→ **ARBEITSAUFTRAG**
Schreiben Sie aus dem Text über den Besuch im Schloss Schauenstein den Abschnitt von „Am 11. Juni“ bis einschließlich „Sommer bereits erahnen.“ wortgetreu ab.

Am 11. Juni 2020 war es so weit. Nach drei Jahren vergeblicher Mühe war es meiner Pertnerin gelungen, an meinem Geburtstag zwei Plätze bei Andrea Caminada im Schloss Schauenstein zu ergattern.
Als wir am späten Nachmittag eincheckten, trieb ein wütender Wind letzte Wolken vor sich her, aber wenn sich zwischendrin die Sonne zeigte, konnte man den Sommer bereits erahnen.
Ich war mehr als nur gespannt auf alles, was uns hier erwartete.
Die Ankunft im Schloss verlief unkompliziert und nett. Wir bekamen ein gediegen, aber ruhig eingerichtetes Zimmer unter dem Dach des Restaurantteils. Auf dem Weg dorthin begegneten wir ersten anderen Gästen, auch sie waren vorfreudig. Die meisten trugen ungezwungene Freizeitkleidung. Das Haus war edel und so wie man sich ein altes Schloss vorstellt - etwas verwunschen - aber die Stimmung war heiter und gelöst. Man hörte das Personal lachen und wir fühlten uns sofort wohl.

→ **BEREITGESTELLTES MATERIAL**
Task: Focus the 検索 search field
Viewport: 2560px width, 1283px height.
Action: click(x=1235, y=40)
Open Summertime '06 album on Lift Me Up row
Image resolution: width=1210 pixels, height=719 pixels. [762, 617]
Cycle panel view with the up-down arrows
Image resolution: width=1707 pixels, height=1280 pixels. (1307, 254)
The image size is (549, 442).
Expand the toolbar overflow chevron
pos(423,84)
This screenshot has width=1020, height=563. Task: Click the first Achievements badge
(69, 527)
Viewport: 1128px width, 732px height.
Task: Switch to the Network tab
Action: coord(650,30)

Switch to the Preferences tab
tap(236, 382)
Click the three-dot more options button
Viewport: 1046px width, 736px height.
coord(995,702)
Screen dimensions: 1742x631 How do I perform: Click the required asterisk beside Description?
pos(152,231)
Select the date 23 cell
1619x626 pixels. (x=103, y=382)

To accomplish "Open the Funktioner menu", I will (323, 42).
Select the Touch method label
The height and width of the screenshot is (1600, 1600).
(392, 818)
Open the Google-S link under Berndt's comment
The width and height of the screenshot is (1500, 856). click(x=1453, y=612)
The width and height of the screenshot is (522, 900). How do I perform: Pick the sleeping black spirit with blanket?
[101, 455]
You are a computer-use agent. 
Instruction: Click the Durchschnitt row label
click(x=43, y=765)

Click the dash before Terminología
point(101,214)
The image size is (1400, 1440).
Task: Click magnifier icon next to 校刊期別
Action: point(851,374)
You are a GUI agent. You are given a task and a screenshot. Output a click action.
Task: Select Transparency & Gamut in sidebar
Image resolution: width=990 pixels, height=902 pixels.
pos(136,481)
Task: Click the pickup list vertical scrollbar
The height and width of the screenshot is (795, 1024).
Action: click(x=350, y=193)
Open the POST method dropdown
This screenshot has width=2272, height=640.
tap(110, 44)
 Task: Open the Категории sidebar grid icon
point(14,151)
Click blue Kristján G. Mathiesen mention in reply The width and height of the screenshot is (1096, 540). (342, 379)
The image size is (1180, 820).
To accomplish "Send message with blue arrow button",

→ **LÖSUNG DER AUFGABE**
Am 11. Juni 2020 war es so weit. Nach drei Jahren vergeblicher Mühe war es meiner Pertnerin gelungen, an meinem Geburtstag zwei Plätze bei Andrea Caminada im Schloss Schauenstein zu ergattern.
Als wir am späten Nachmittag eincheckten, trieb ein wütender Wind letzte Wolken vor sich her, aber wenn sich zwischendrin die Sonne zeigte, konnte man den Sommer bereits erahnen.